LONDON- The UK Civil Aviation Authority (CAA) is set to initiate an impartial examination into the technical failure encountered by NATS on August 28th, which resulted in numerous flight delays and cancellations.
NATS has issued a preliminary technical report outlining the causes of the issue and the measures taken to address and mitigate its consequences.
UK NATS Technical Failure Review
The report indicates that the incident was triggered by an anomaly that compelled the system to halt the processing of flight plans. The system was temporarily deactivated to ensure safety and required manual operation to resume service.
The UK Civil Aviation Authority will conduct an autonomous assessment of the system malfunction’s broader aspects and NATS’s response to the situation.
Should there be any indications that NATS may have violated its statutory and licensing obligations, the UK Civil Aviation Authority will take appropriate action.
Furthermore, this review will identify key lessons to be learned for the future, aiming to benefit both consumers and the aviation industry.
CAA Cheif Insights
Rob Bishton, the Joint-Interim Chief Executive of the UK Civil Aviation Authority, has remarked:
“Every year, millions of passengers depend on the smooth and safe operation of air traffic control.
The initial report from NATS has raised several important questions.

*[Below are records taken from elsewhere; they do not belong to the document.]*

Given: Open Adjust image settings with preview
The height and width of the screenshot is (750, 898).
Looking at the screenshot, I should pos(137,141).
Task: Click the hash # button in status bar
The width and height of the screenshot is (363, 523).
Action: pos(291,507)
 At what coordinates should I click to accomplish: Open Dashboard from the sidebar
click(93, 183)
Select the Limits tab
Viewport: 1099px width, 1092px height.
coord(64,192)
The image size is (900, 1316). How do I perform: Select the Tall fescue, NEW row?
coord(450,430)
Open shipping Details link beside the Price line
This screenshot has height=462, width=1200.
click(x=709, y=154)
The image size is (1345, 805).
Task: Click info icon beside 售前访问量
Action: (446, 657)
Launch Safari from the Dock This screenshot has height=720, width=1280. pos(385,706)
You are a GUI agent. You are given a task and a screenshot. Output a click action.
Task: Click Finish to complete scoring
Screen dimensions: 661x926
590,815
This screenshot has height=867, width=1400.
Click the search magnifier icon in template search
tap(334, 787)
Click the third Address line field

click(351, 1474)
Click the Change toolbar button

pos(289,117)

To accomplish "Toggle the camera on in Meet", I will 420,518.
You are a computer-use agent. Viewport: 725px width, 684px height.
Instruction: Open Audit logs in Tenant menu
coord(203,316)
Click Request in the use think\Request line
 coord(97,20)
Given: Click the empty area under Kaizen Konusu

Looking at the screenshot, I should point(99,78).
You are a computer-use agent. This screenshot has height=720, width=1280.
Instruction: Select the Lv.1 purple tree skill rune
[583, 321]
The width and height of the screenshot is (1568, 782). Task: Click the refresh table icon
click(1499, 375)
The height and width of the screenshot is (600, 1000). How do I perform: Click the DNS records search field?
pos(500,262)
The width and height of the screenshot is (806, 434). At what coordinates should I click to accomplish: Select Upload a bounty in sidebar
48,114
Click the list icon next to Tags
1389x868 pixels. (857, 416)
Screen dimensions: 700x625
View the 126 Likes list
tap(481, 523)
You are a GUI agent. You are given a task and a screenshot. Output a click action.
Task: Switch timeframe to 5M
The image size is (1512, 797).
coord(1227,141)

As the regulator, we are committed to addressing these questions for the benefit of passengers and the industry.
If there is any evidence suggesting that NATS may have violated its statutory and licensing obligations, we will assess whether further action is warranted.”
The extent of the disruption caused was substantial, resulting in significant delays for some passengers, with certain individuals waiting for several days to secure alternative flights.
Airlines made concerted efforts to resolve the issue, even expanding their capacity. Airlines bear the responsibility of looking after their passengers in such situations and arranging for their swift return home.
NATS shared its preliminary technical report on the incident with the UK Civil Aviation Authority on September 4th, and the regulator subsequently forwarded it to the Secretary of State for Transport, Mark Harper, as well as Aviation Minister, Baroness Vere, outlining its planned course of action.
The particulars of the independent review will be made public by the conclusion of September 2023.